Estira y afloja

El PIB creció 2.4 por ciento en 2015

Esta semana será intensa en informes financieros de las empresas inscritas en la Bolsa Mexicana de Valores. Se conocerán los efectos del tipo de cambio, de la caída de los precios del petróleo y del menor crecimiento económico mundial. El viernes cerrará con el reporte preliminar de la expansión del PIB y el informe de las finanzas públicas.

Delia Paredes, directora ejecutiva de análisis y estrategia del Grupo Financiero Banorte, y Alejandro Cervantes, economista senior de la institución, estiman que el PIB de México al cuarto trimestre crecerá 2.1 por ciento, menor al 2.6 por ciento del trimestre anterior, sobre todo por la disminución en la producción industrial (0.3 por ciento anual) a consecuencia de "una fuerte desaceleración de la producción manufacturera y de la construcción, y de la recesión que atraviesa el sector minero".

El sector que impulsará el crecimiento es el de servicios, con una trayectoria ascendente para alcanzar un alza promedio de 3.2 por ciento anual.

De acuerdo con el análisis, prevén que en todo 2015 "la economía mexicana haya crecido alrededor de 2.4 por ciento, marginalmente por debajo del 2.5 por ciento que habíamos pronosticado anteriormente, pero encima del 2.1 por ciento observado durante 2014".

Esto último es de resaltarse porque revela que los fundamentales de la economía nacional soportaron todos los embates especulativos y financieros que se observaron en el mundo, como lo hace en este 2016 que, de acuerdo con el FMI, creceremos un poco más, a 2.6 por ciento.

Los analistas de Banamex, entre ellos Julio R. Zamora, destacan que nuestro país es "la mejor casa en un mal vecindario", dado que solo México y Colombia tienen las herramientas fiscales, crediticias y de política monetaria para suavizar el efecto China y la caída en los precios de los commodities. Brasil está más expuesto.

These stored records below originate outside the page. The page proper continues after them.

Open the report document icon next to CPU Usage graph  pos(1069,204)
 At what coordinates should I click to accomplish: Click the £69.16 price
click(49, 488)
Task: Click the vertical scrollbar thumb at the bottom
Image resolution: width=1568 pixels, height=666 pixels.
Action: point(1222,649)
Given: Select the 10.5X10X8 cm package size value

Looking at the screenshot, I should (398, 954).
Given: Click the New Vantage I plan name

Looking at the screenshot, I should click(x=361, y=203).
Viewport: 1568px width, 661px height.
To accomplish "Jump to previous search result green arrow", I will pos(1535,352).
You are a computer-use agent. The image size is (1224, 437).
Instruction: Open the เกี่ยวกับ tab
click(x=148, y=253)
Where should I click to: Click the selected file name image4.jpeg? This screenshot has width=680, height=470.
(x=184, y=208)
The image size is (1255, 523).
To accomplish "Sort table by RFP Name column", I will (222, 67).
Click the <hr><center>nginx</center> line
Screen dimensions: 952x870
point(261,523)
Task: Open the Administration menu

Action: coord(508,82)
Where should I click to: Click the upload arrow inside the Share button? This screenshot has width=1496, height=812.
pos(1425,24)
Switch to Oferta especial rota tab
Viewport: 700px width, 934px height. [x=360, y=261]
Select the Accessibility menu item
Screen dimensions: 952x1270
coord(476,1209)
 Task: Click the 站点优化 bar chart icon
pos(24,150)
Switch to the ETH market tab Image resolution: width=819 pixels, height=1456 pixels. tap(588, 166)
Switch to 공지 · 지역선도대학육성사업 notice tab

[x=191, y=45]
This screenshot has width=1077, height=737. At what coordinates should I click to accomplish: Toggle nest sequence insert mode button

"Los fundamentales se mantienen sólidos... La contracción del peso debido a los menores precios del petróleo saca a relucir la situación fiscal y la cuenta corriente de México, las cuales creemos que son manejables. Hasta el momento no se ha producido un traspaso de la inflación al consumidor por la depreciación del peso, y aunque es posible el riesgo de condiciones financieras no adecuadas para el refinanciamiento de la deuda, la mayoría de las compañías mexicanas listadas en bolsa tradicionalmente han preferido contar con un sólido balance financiero. El analista de crédito corporativo Eric Ollom considera que las compañías podrán refinanciarse en 2016".